▶ [DIRECTIONS]: Write back, word for word, the lines from the one containing "This screenshot has height=425, width=850." to the end of the listing below. Include nothing else, and no pictures.

▶ [PROVIDED RECORDS]:
<<<<

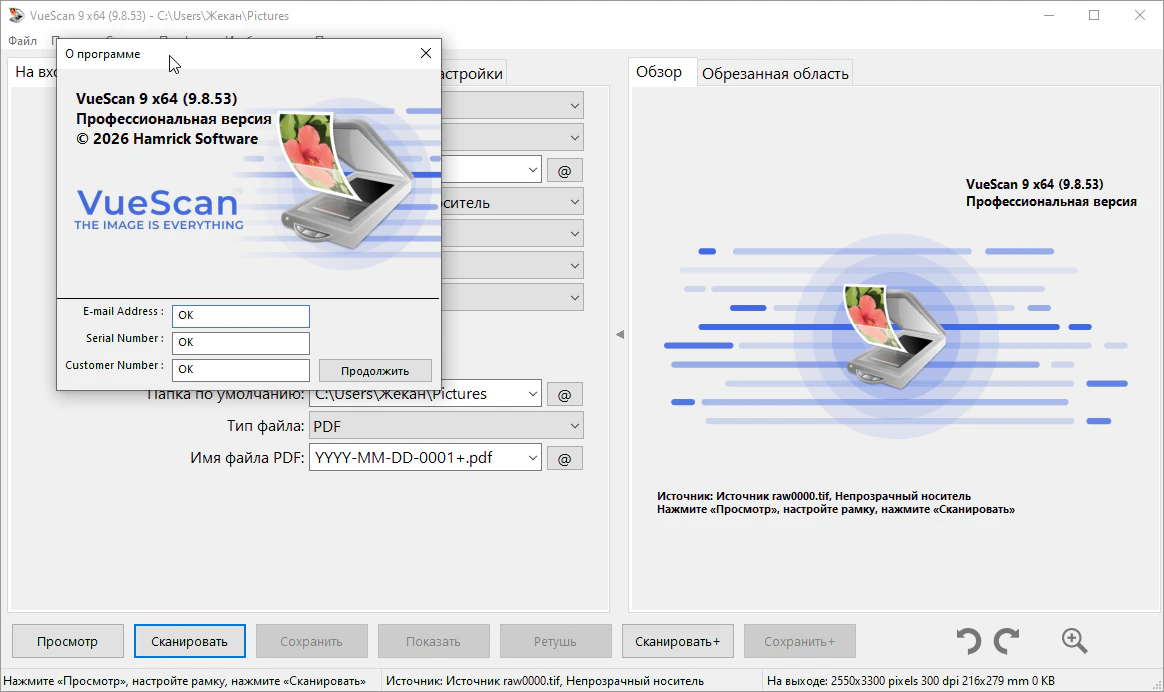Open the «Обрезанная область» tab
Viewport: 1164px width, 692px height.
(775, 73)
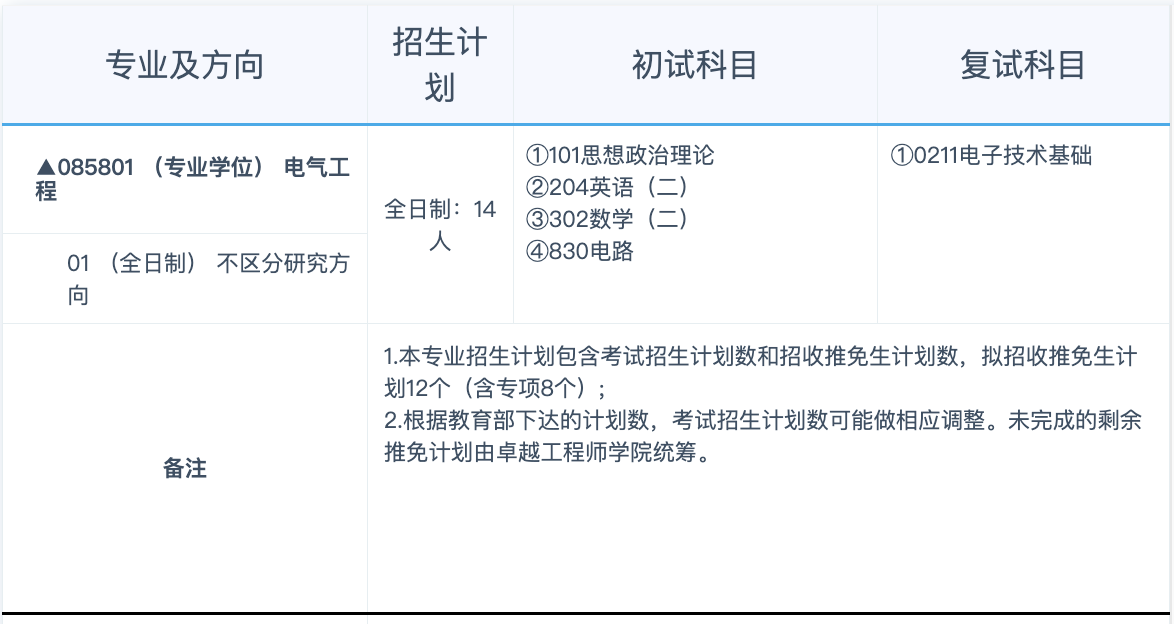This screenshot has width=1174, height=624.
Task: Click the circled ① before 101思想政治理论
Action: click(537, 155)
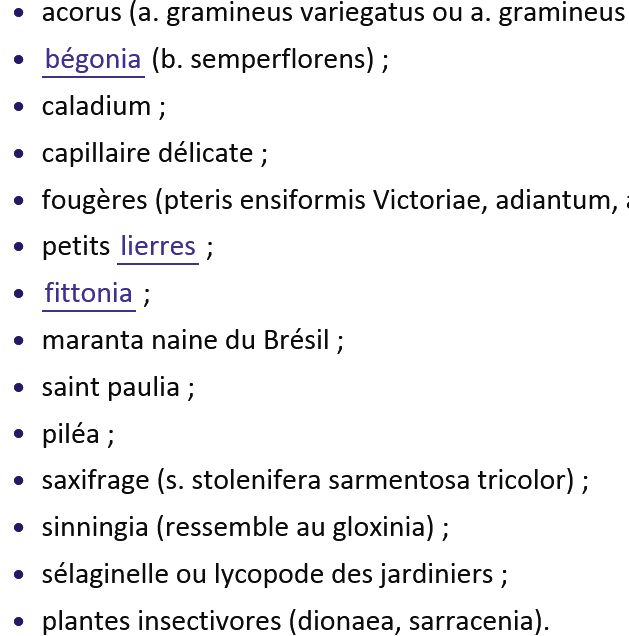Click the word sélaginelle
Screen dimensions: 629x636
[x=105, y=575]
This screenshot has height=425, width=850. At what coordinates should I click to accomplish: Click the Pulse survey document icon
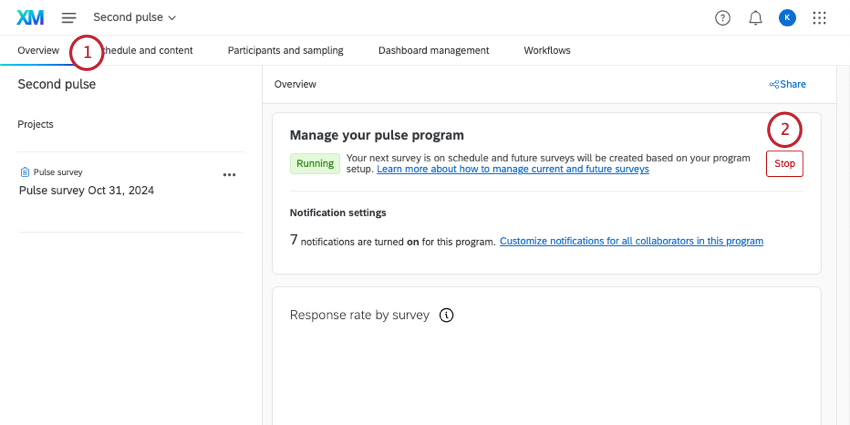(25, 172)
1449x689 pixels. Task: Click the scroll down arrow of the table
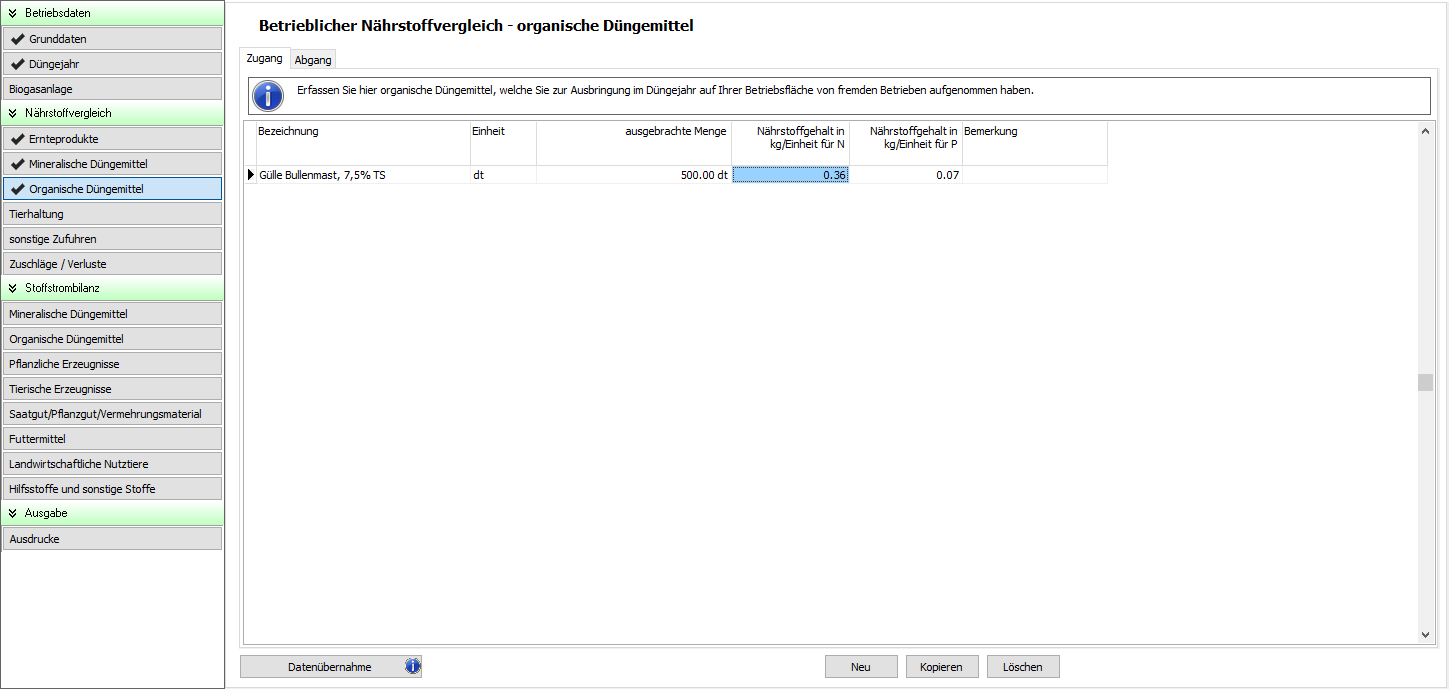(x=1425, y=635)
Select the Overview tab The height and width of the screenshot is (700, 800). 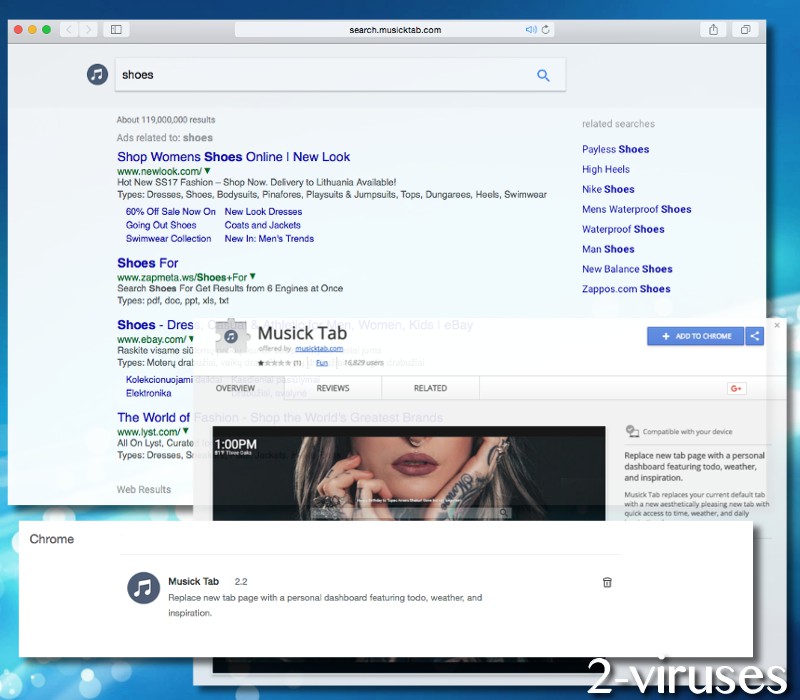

>>>>

▶ [COMPLETED EXERCISE]:
This screenshot has height=425, width=850. At what coordinates should I click to accomplish: Click the Pulse survey document icon
(25, 172)
1449x689 pixels. Task: Click the scroll down arrow of the table
(x=1425, y=635)
Select the Overview tab The height and width of the screenshot is (700, 800). 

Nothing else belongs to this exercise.